The two horse race analogy was never correct in the first place. Roscommon teams are not the strangers to September that analogy would have you believe. Roscommon have not as many Nestor Cups as Mayo or Galway, but they have more provincial football titles than the four Munster counties who aren’t Cork or Kerry combined.

The backdoor works against Roscommon, and it’s possible that their missing decade was due to psychological damage after being the first real victims of the back door. Being managed by Tommy “Tom” Carr didn’t help either, of course.

But that was then and this is now. A veteran St Brigid’s team will face Crossmaglen in the All-Ireland Club Final on St Patrick’s Day, hoping to go one better than the Clann na Gael teams of the early ‘nineties. An unrated Roscommon Under-21 team dogged out a win over a very highly rated Mayo Under-21 team in Castlebar on Saturday. And the Roscommon golden generation that won the minor All-Ireland title in 2006 is being skilfully woven into the senior side by Fergal O’Donnell, who managed them to that win in 2006.

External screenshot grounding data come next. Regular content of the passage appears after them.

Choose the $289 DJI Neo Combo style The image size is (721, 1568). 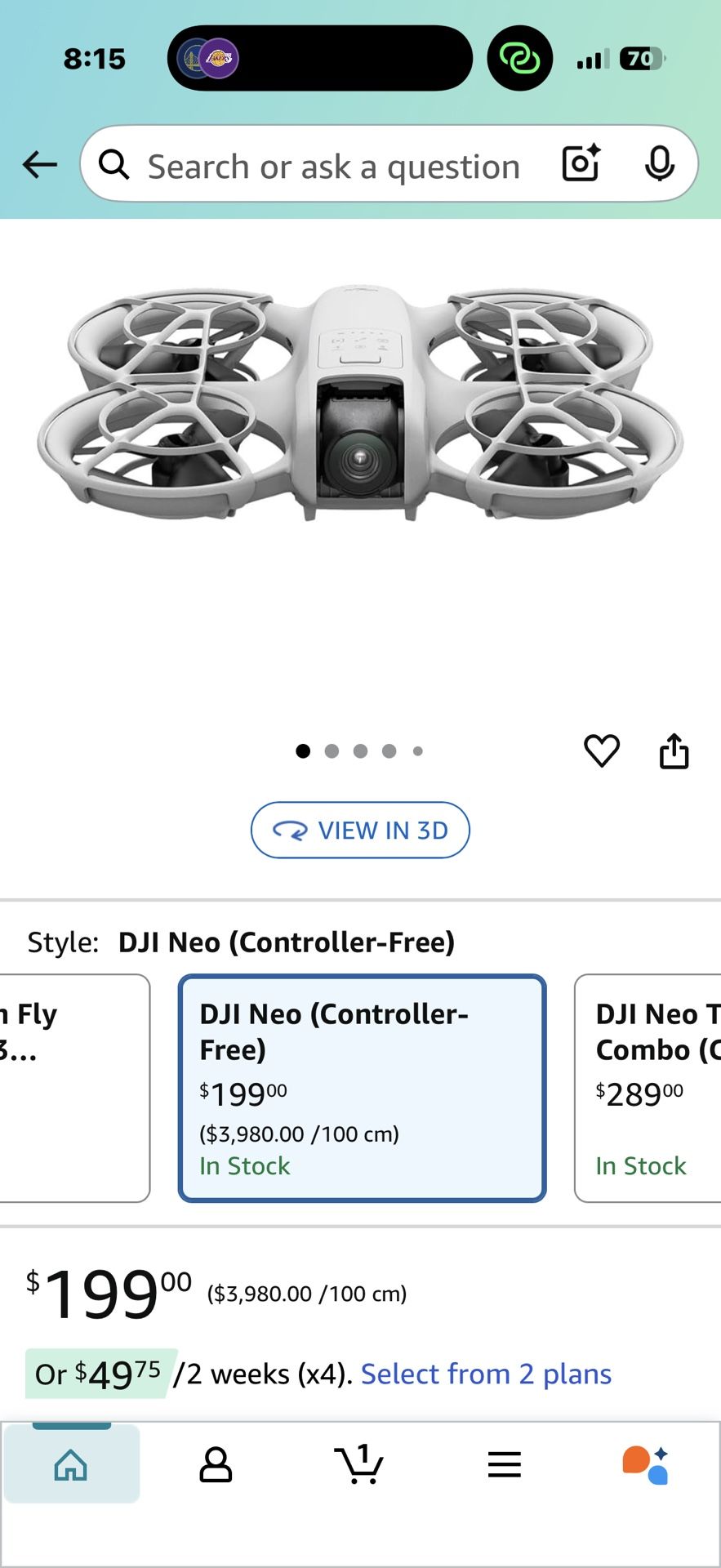pos(648,1088)
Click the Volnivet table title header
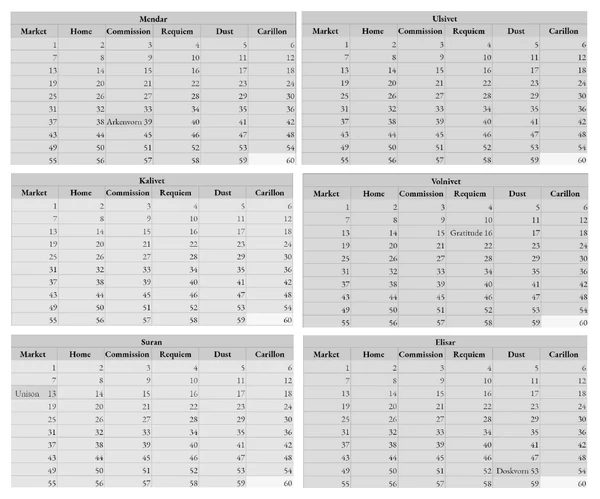 tap(446, 181)
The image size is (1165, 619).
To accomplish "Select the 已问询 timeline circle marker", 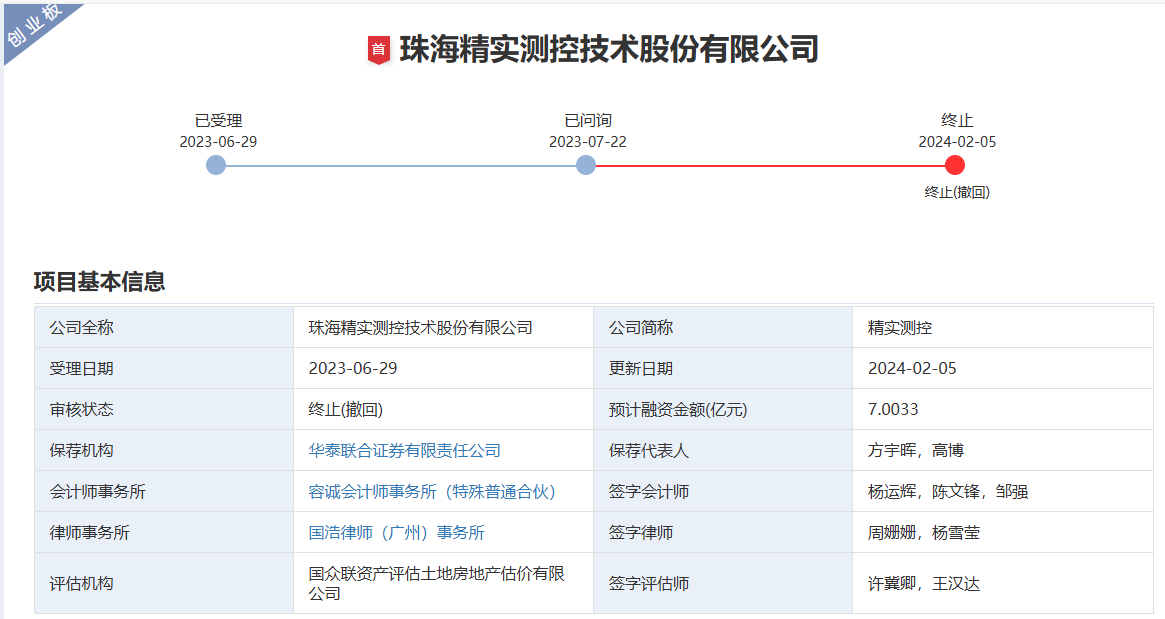I will pos(586,165).
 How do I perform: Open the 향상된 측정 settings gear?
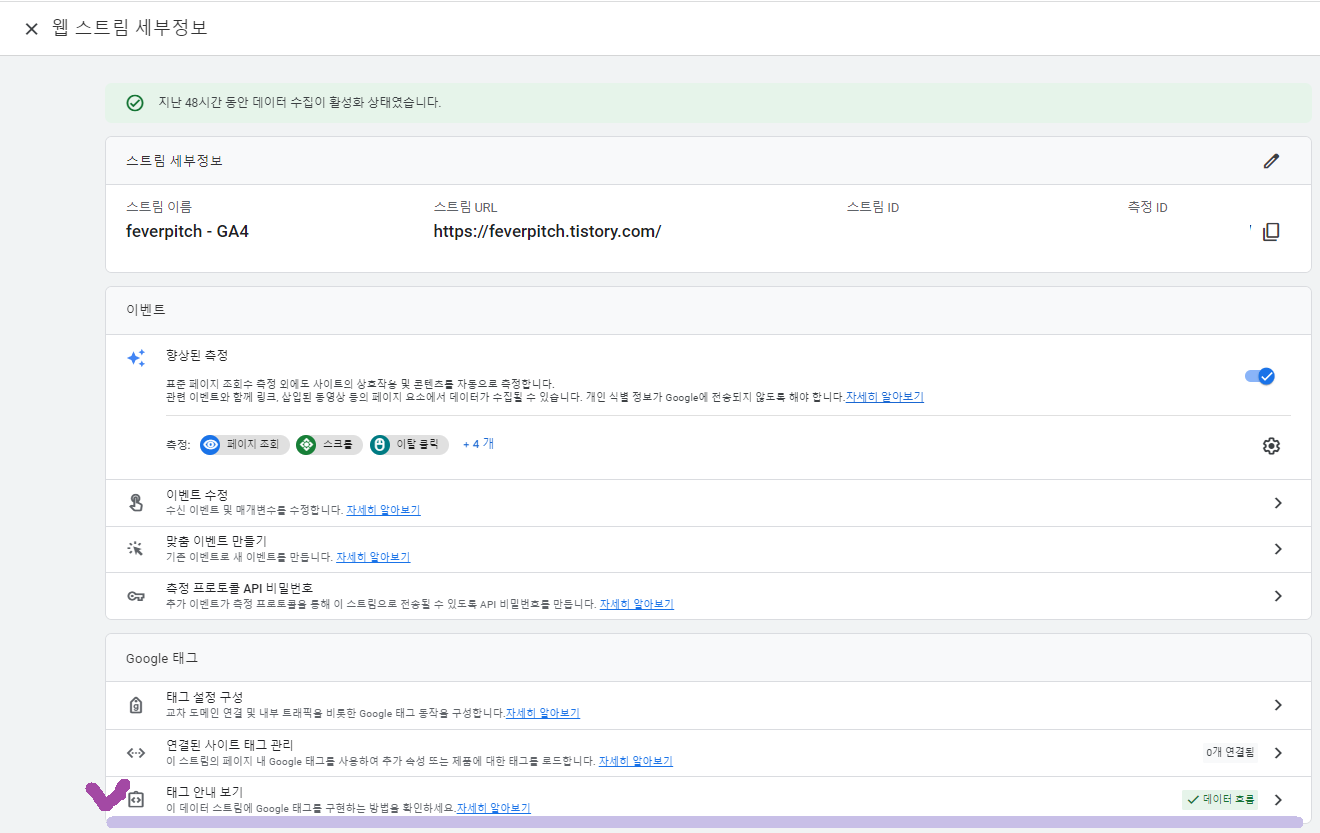[1271, 445]
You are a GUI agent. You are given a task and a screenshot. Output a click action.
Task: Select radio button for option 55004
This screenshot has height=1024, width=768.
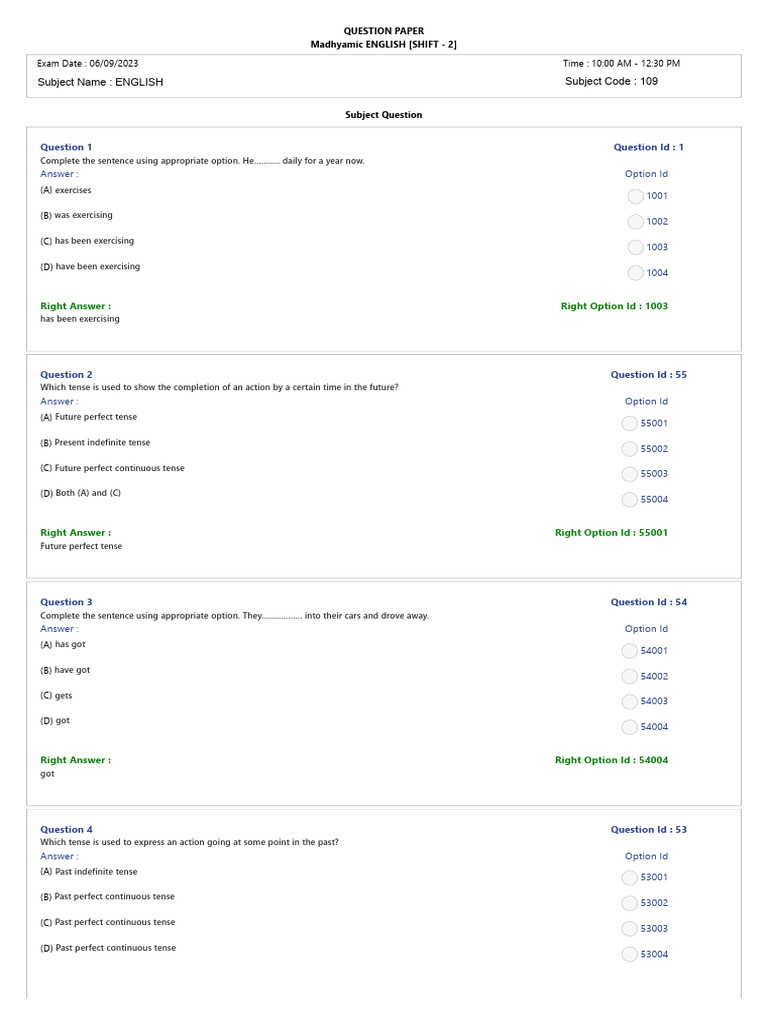click(x=629, y=500)
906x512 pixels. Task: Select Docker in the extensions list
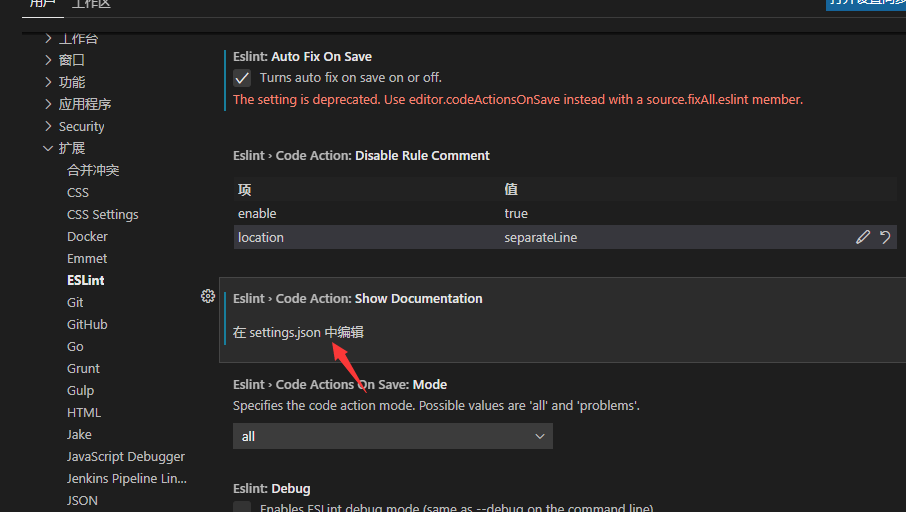coord(87,237)
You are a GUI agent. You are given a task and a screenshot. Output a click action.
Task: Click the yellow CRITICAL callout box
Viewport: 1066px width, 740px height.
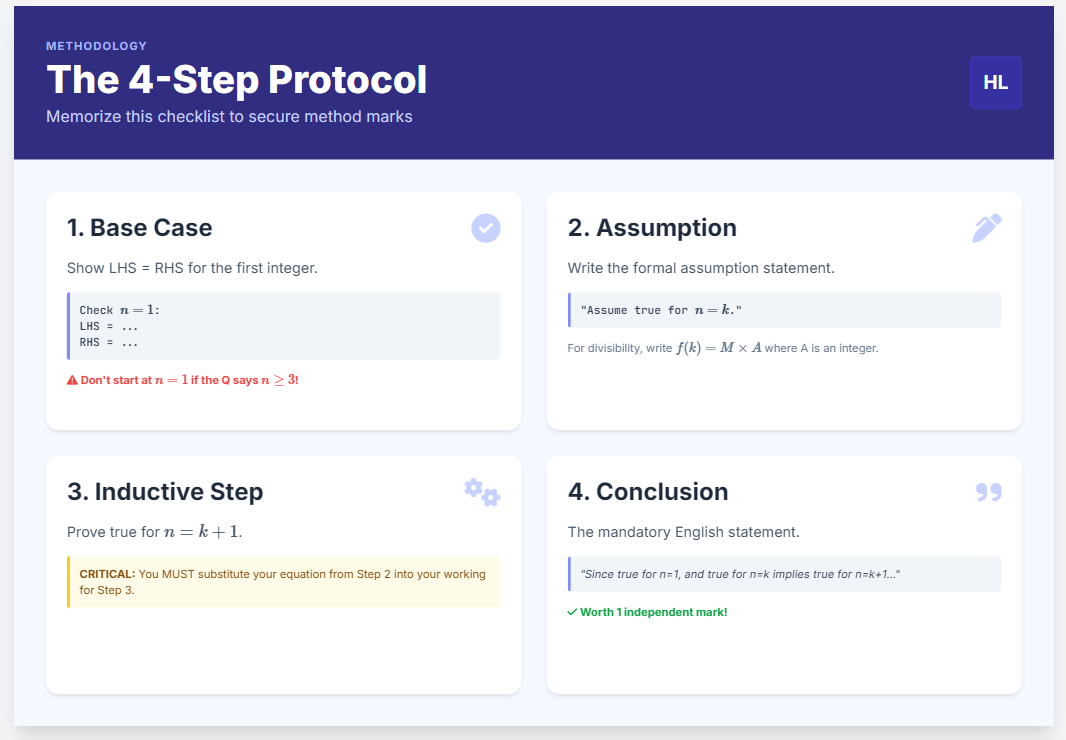pos(283,582)
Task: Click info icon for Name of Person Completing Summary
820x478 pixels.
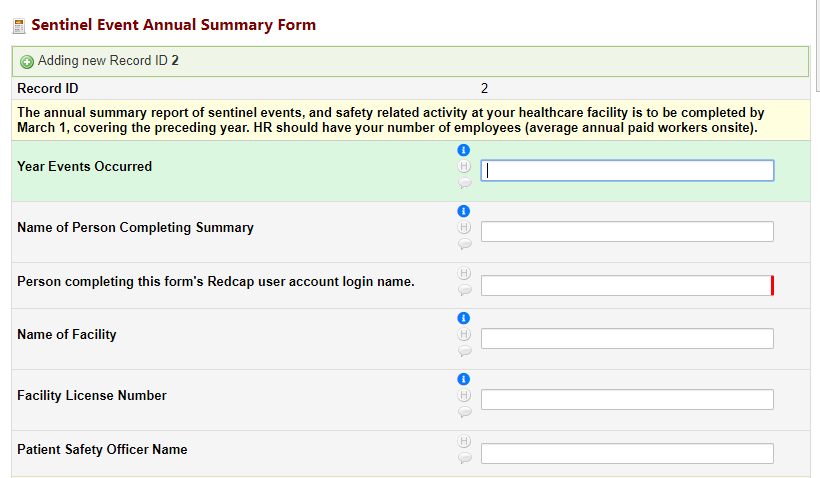Action: [463, 211]
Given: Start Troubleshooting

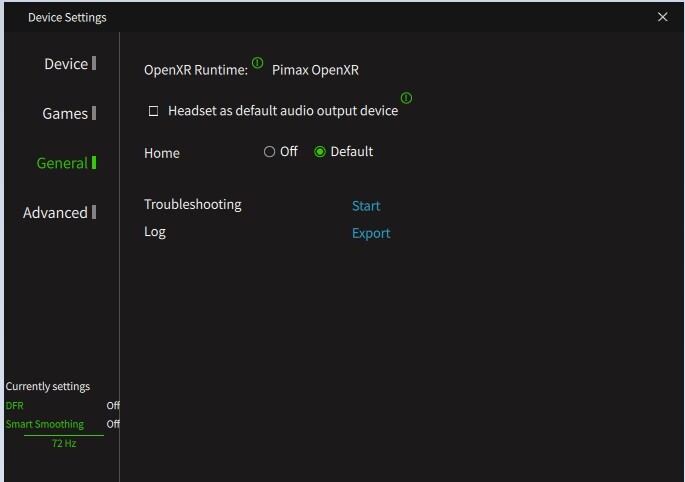Looking at the screenshot, I should pos(366,206).
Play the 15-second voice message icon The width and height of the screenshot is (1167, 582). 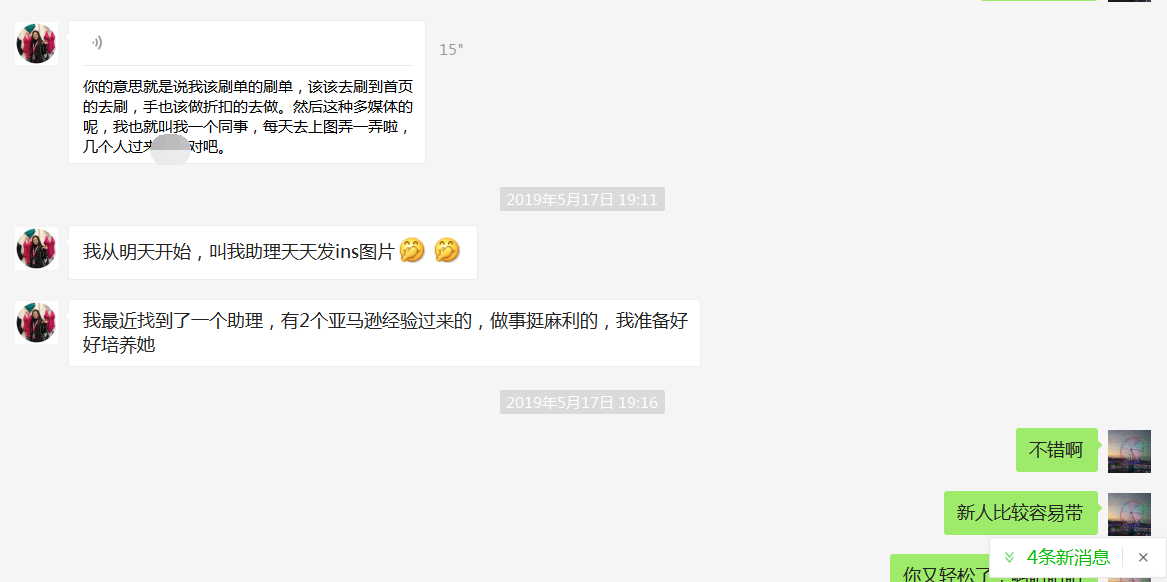97,42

Roscommon are playing Division 4 football now, of course, and can’t afford a slip-up as they fight for promotion. They haven’t slipped so far, and An Spailpín Fánach can’t get it out of his head that winning against Fermanagh and Longford in the League can’t be all bad – not least in comparison to losing against Mayo, Kerry and whoever else shows up as Galway are currently doing.

The national media may not be aware of the sound of drums along the shores of Lough Ree, but Connacht is. Not least in Mayo. People talk about border rivalries in football – Mayo has the greatest border rivalry of all, as the Ballaghderreen club isn’t even on the border. It’s six miles behind enemy lines.

Heart is mentioned in the Roscommon county motto – the constant heart of Ireland. An Spailpín Fánach knows of no prouder county, and can only imagine how O’Donnell and the rest of the Roscommon brains trust are mixing the scalding hurt of the past ten years with the still-bright memories of the great Roscommon teams of the past to make a very potent football potion.

Mayo will not run scared of Roscommon. There are garments being rendered at the prospect of relegation after defeats to Kerry and Armagh currently of course, but there is no life outside the high summer in the GAA now. Mayo have had some good under-age teams too.

But while Mayo will not run scared of Roscommon, they certainly won’t be thinking they only have to show up to beat them. Not least in Ballaghderreen, where the smoking altars to their strange and pagan Roscommon gods, Kee-gahn, J’gerr, Muh-ree and the rest remind the Mayo faithful that Roscommon are on the rise again.